Hoch, höher, «Tower-Hotel»

Vergangenes Jahr überraschte Sepp Oberholzer mit der Idee eines Hotels im Turm der ehemaligen Landi. Bereits im Sommer soll das «Tower-Hotel» nun öffnen. Vorher geht Oberholzer noch auf eine ungewöhnliche Werbetour.

08. April 2009, 01:01
Markus Symank

Waldkirch. Schwindelfrei – das sollte man schon sein, wenn man dem «Tower-Hotel» in Waldkirch derzeit einen Besuch abstattet. Noch gelangt man nur über eine Feuertreppe zu den oberen Stockwerken, noch muss über wackelige Holzbalken balanciert und auf geländerlose Abgründe acht- gegeben werden.

Der Aufstieg wird mit einer atemberaubenden Aussicht von den bereits montierten Balkonen aus belohnt: In der Ferne glitzert silbern der Bodensee, die Schneefelder der österreichischen Alpen funkeln in der Morgensonne. Den St.-Blasius-Kirchturm überragt das «Tower-Hotel» deutlich.

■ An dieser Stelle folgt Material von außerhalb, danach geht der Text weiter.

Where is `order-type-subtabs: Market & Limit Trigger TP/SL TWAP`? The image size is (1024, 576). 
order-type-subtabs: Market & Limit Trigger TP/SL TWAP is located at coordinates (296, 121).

Nur der Säntis hält sich hinterm Tannenberg verborgen. «Aber das kriegen wir auch noch irgendwie hin», lacht Sepp Oberholzer.

Eröffnung im Sommer

Der Besitzer und Bauherr des «Tower-Hotels» lehnt am provisorischen Balkongeländer und blinzelt in die Sonne. «Ich war selbst erschrocken, als mir die Hotelidee erstmals durch den Kopf ging.» 14 Hotelzimmer auf vier Stockwerken entstehen seit Sommer vergangenen Jahres im ehemaligen Futterverarbeitungs-Turm der Landi-Liegenschaft (Ausgabe vom 19.9.2008). Ab Juli steht das Hotel für Gäste offen.

Bis dann sollen auch eine 100 Quadratmeter grosse Photovoltaikanlage sowie 30 Quadratmeter Sonnenkollektoren installiert werden. Ausserdem setzt Oberholzer auf Pelletheizung. Aus rein wirtschaftlichen Gründen, betont er. «Besonders grün bin ich nicht.» Zeitweise habe er auch mit dem Gedanken gespielt, auf dem Hoteldach eine Terrasse samt Whirlpool zu installieren. «Aber auf einer Höhe von 25 Metern erschien mir das dann doch zu riskant für die Gäste.»

Vollautomatischer Hotelbetrieb

Es ist nicht das erstemal, dass der Bauernsohn und gelernte Mechaniker mit einem aussergewöhnlichen Projekt aufhorchen lässt. So hoch hinaus wie mit dem «Tower-Hotel» wollte der Selfmademan, der selbst in den obersten zwei Turm-Stockwerken in 40 Meter Höhe wohnt – jedoch noch nie. Doch ist seine neuste Geschäftsidee nur kurios oder auch genial? «Sollte es funktionieren, dann baue ich einen zweiten Turm», folgt die schlagfertige Antwort – und sein Gesichtsausdruck schwankt dabei zwischen Belustigung und Ernst.

Fest steht: Die Betriebskosten werden niedrig ausfallen. So wie im Turm einst automatisch Futter verarbeitet wurde, so soll auch der Hotelbetrieb automatisiert von- statten gehen. Reserviert und bezahlt (pro Übernachtung zwischen 65 und 120 Franken) wird per Computer, dieser spuckt auch den Zimmerschlüssel aus. Zur Verköstigung stehen Getränke- und Snackautomaten bereit. Lediglich für die Zimmerreinigung benötigt Oberholzer Personal.

Gefahr des Stundenhotels?

Dass einige Waldkircher dem Betrieb angesichts dieser Anonymität eine Zukunft als Stundenhotel vorhersagen, lässt Oberholzer kalt. «Je mehr über das Hotel geredet wird, desto besser.» Einige Dörfler hätten bereits Interesse an einer Übernachtung bekundet.

Um jedoch auch positiv auf das «Tower-Hotel» aufmerksam zu machen, hat Oberholzer ein eigenes Werbekonzept entwickelt. An seine feuerrote Corvette will er einen Anhänger samt Werbetafel kuppeln und damit durch die Schweiz düsen. Aussergewöhnliche Ideen benötigen eben aussergewöhnliche Massnahmen.